--- START ---

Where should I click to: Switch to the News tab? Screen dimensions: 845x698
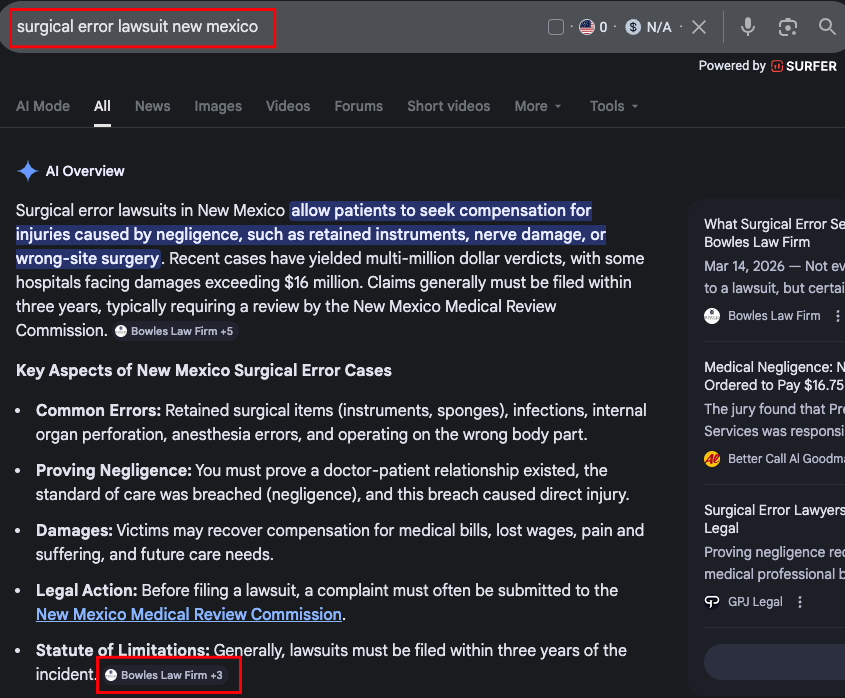point(152,105)
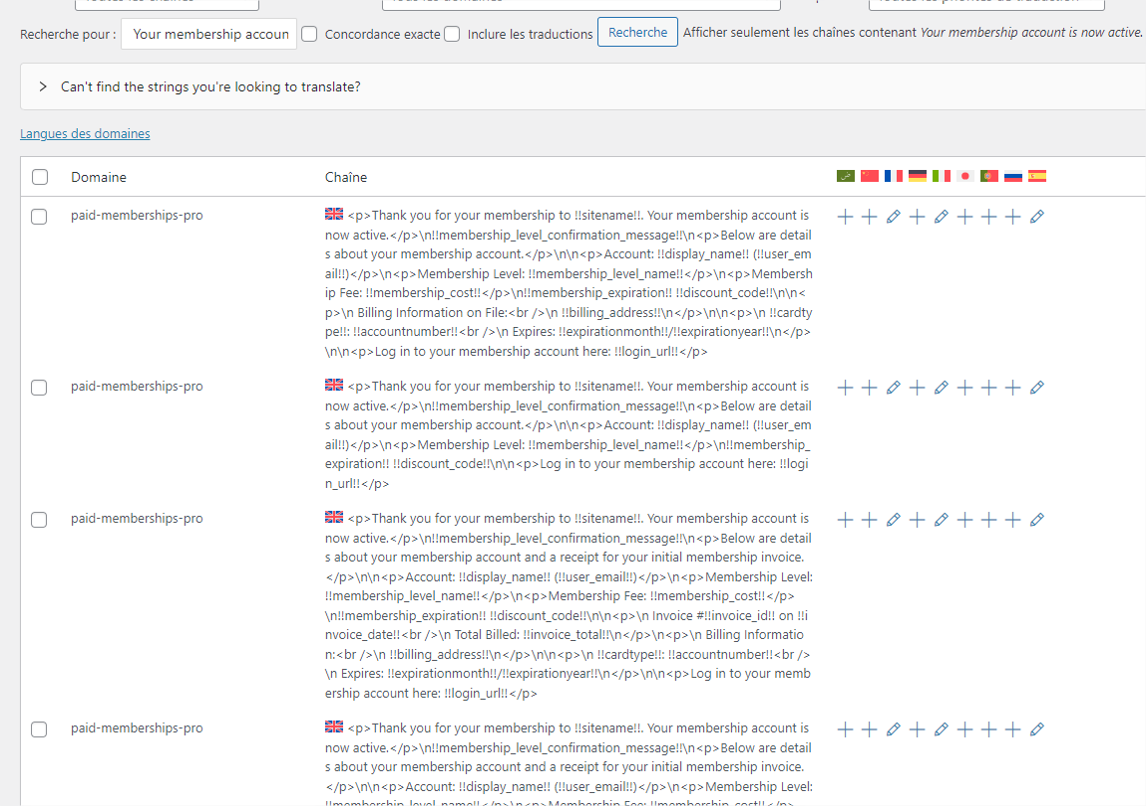Add Japanese translation in the third string row
1146x806 pixels.
[965, 519]
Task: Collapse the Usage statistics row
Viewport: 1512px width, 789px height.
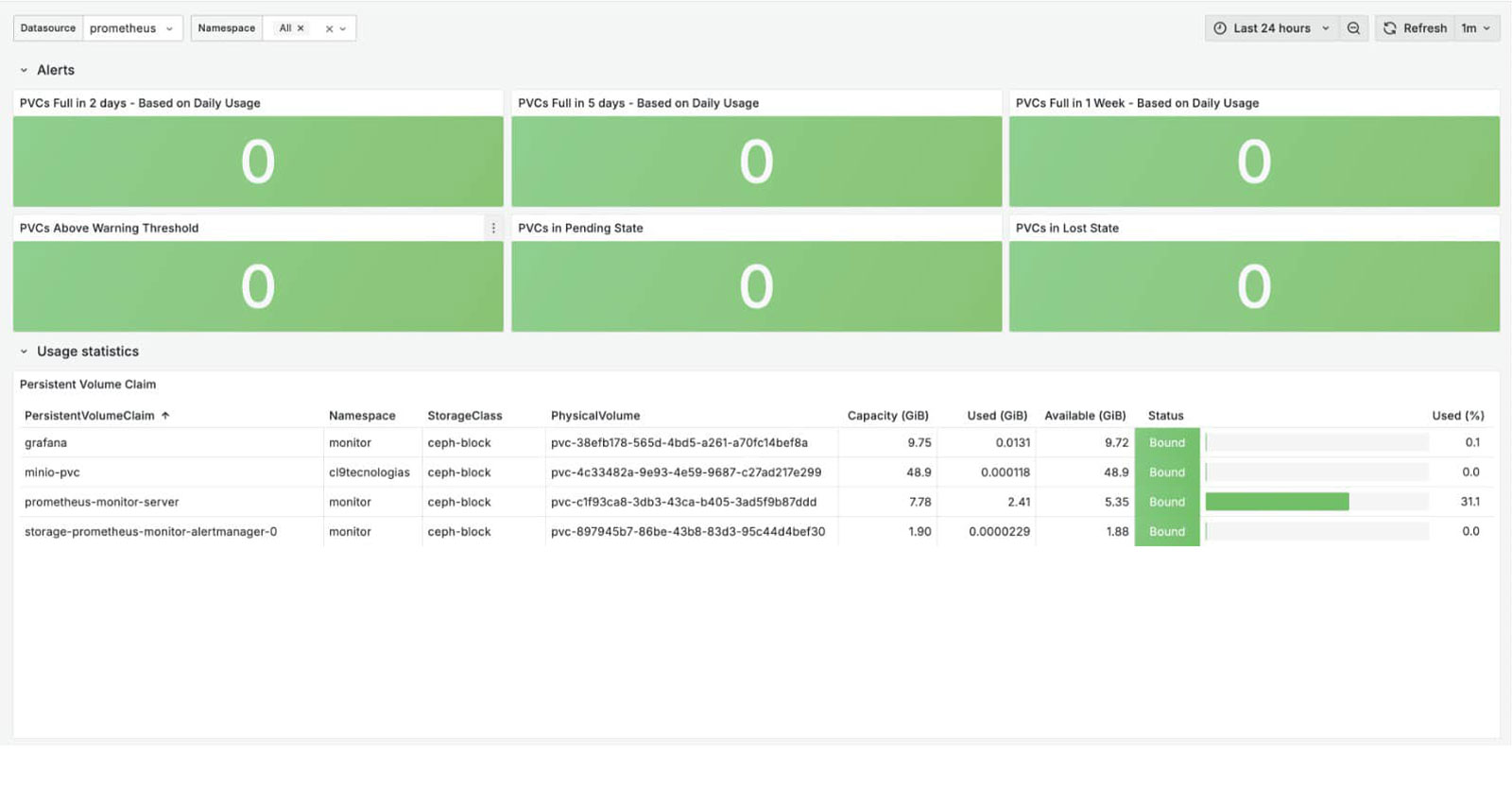Action: [25, 352]
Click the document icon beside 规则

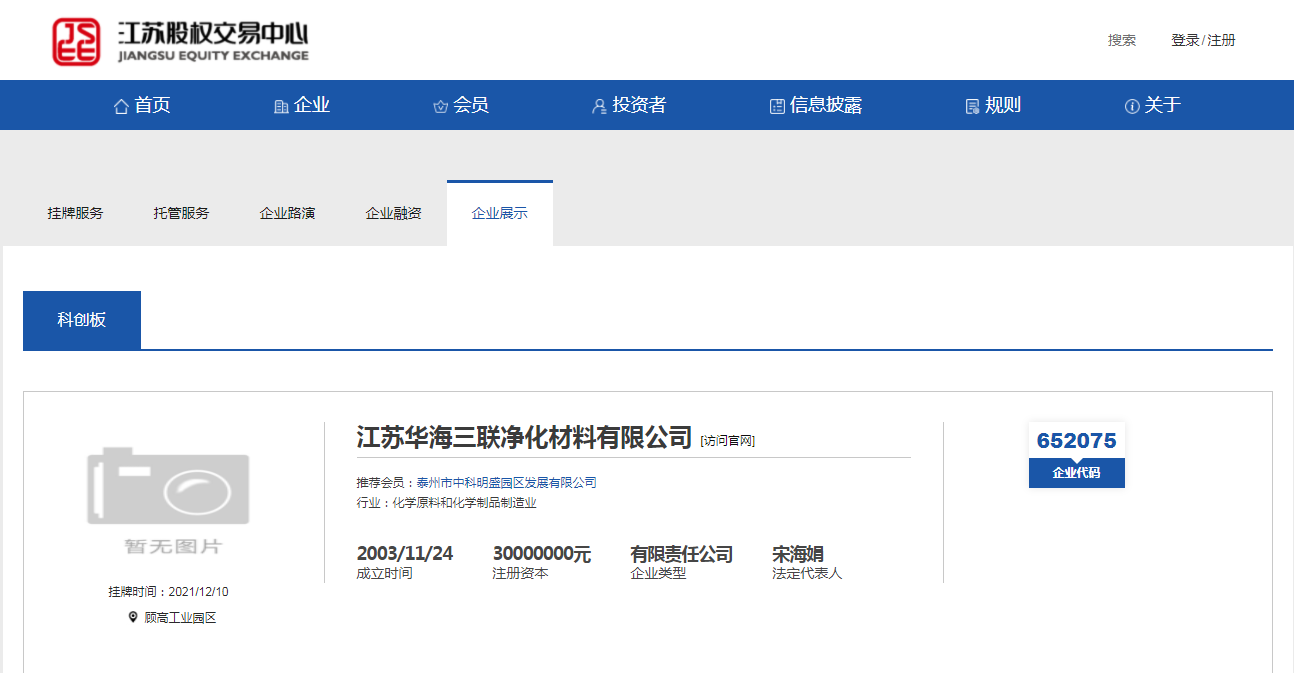pyautogui.click(x=972, y=106)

--- END ---

TASK BRIEF:
Only the pictures stay behind; copy everything else in the records above exactly.

ANSWER TO THE EXERCISE:
Where should I click to: Switch to the News tab? Screen dimensions: 845x698
point(152,105)
Add Japanese translation in the third string row
1146x806 pixels.
[965, 519]
Task: Collapse the Usage statistics row
Viewport: 1512px width, 789px height.
Action: [25, 352]
Click the document icon beside 规则

pyautogui.click(x=972, y=106)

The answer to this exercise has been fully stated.